The presentation was circulated among senior White House staff and it was used to help present the “Oslo reversed” realization to both Israelis and Palestinians.

According to Lowenstein, Israeli officials reviewed the maps and did not object to their accuracy, which the former special envoy found telling because “when the Israelis disagreed with something, they let us know.”

View of the Givat Asaf outpost, near the Beit El settlement in the West Bank. (Miriam Alster/ Flash 90)

The Kerry confidant said that once the White House was able “to tell the story” with the maps presentation, it went on to offer suggestions for what could be done “to prevent this one-state reality from continuing to unfold on the ground.”

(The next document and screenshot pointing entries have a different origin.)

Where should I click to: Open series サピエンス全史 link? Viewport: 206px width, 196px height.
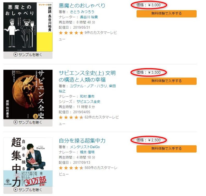pos(88,102)
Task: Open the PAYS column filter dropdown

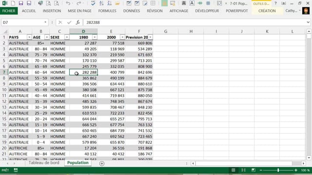Action: 29,37
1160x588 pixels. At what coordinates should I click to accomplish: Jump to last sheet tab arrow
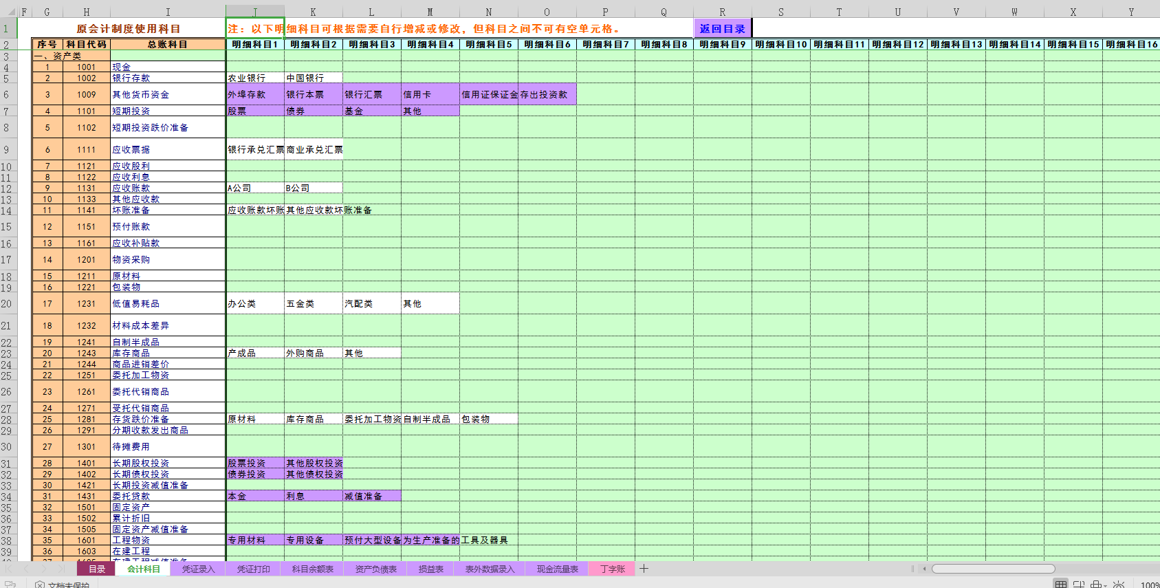62,569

Those suggestions were submitted in the form of the July 2016 Middle East Quartet Report, which included calls for Israel to transfer “powers and responsibilities in Area C” to the PA in addition to curbing settlement growth.

The report, which also criticized Palestinian incitement, was rejected by both Israel and the PA.

But Lowenstein asserted that the Obama administration’s goal was still to present a set of principles that the two sides could use as a basis for negotiations if they chose one day return to talks.

The “Kerry Principles” were introduced by the secretary of state in December 2016 during Obama’s final days in office and recommended a two-state solution based on pre-1967 borders with Jerusalem as the capital for both countries.

US Secretary of State John Kerry delivers a speech on Middle East peace at the U.S. Department of State on December 28, 2016, in Washington, DC. (Zach Gibson/Getty Images/AFP)

“The maps, the Quartet Report and the Kerry Principles were ‘the one stop shop’ for the next administration or whoever else wanted to take up the issue,” Lowenstein summarized.

But in addition to neither side wholly embracing any aspect of the Obama administration’s three-pronged approach, the subsequent Trump White House has been constructing its own peace plan that is expected to diverge rather profoundly from the “Oslo reversed” narrative.

While Lowenstein wished the Trump administration luck with their own peace push, the former special envoy said the White House faced an uphill battle in bringing the sides to the table.

Moreover, he said his main takeaway from the experience with the map presentation was that the illustrations failed to move any of the relevant decision makers.

“Even when people see those maps and understand what’s going on, they still just shrug and move on,” he concluded.